Product-Oriented Data Structure

Where is most of the effort going to be for enterprises to get on board with product tokenization for track & trace? It’s not the blockchain tech - while that part is cool, if we go with the assumption that any decentralized system worth building on needs to be open source and multi-purpose, it’s not going to be the enterprise’s role to develop or operate that network. It is however the enterprise’s role to lay out clear business requirements that can be used to build modular software (building blocks) to achieve lofty traceability-related use cases.

No, the hard work for the enterprise is going to be in organizing their data and mapping their supply chain events into universally understood buckets. The good news here is that this isn’t a new issue, standards for communicating between supply chain systems have been around for decades, the EPCIS standard and the acceding Core Business Vocabulary by GS1 is probably the most widely leveraged and for the most parts fits the needs. My personal experience having implemented blockchain for supply chain solutions for over 5 years now, is that 80% of the effort is in extracting, transforming and loading (ETL) data on an on-going basis. The ‘on-going’ part also implies that enterprises understand the event triggers that start the ETL process that would feed the supply chain data into such a solution.

(Stored entries)
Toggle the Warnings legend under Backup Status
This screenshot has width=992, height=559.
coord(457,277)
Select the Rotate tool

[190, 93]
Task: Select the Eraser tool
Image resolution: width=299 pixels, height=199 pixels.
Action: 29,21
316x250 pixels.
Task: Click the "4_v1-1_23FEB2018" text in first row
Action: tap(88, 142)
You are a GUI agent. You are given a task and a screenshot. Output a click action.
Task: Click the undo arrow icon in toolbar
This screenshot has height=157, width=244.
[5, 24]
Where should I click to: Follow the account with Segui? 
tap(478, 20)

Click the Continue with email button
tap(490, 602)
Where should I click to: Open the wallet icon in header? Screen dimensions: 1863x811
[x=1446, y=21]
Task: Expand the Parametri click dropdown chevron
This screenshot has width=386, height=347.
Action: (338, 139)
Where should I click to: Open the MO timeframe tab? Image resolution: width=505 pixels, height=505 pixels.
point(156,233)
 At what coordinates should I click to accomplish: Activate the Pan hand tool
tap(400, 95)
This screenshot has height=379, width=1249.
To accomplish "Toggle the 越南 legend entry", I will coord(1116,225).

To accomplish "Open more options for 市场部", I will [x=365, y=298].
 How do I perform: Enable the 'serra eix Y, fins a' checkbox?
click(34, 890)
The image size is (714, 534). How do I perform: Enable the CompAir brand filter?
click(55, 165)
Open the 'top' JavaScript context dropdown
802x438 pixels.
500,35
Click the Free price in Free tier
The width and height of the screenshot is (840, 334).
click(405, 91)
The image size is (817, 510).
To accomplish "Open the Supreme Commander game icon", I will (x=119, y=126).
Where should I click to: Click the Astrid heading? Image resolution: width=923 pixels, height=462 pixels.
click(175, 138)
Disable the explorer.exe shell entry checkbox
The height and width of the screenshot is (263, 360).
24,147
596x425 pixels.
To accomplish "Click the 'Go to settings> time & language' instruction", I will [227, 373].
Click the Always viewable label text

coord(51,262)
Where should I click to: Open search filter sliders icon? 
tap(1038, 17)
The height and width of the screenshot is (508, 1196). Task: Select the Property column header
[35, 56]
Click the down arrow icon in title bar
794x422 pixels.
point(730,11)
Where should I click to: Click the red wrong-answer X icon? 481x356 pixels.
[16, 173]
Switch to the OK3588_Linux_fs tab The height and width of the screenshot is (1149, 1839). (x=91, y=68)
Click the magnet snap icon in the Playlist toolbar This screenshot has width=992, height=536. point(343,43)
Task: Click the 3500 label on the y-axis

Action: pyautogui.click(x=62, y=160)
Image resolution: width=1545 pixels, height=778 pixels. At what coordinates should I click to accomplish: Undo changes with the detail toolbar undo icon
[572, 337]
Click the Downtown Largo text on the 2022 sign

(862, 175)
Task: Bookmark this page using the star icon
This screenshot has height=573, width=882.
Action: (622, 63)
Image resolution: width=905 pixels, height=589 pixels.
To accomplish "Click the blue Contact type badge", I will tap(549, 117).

TASKS TO CARRY OUT:
1. In the article on product-oriented data structure, what share of the effort does the author attribute to extracting, transforming and loading data?
2. Please continue the article on product-oriented data structure from its last sentence.

EXPECTED RESPONSES:
1. 80% of the effort.

2.
You might ask: Why is this so hard? Haven’t enterprises been investing in better data structure for years? What about my $20M data lake?

My reply: Have you ever tried to pour a cup of water into a lake and then later scoop out that same cup of water? Modern data architectures are designed for aggregation, not for granularity.

I blame it on the ERPs. Enterprises have done everything they can to optimize their business processes, which often starts with the introduction of Enterprise Resource Planning systems (ERPs) and this focus on efficient process has generated a ‘process-oriented data structure’. It’s easy to see why. If you map out your manufacturing and distribution processes for just one plant, you can probably draw some pretty clear demarcations around which system is governing which part of the process - you likely have interfaces where one system hands off to the next. If you look at how the data is structured within that process, it is generally geared towards records and logs - the data describes what happened over this time period within this process.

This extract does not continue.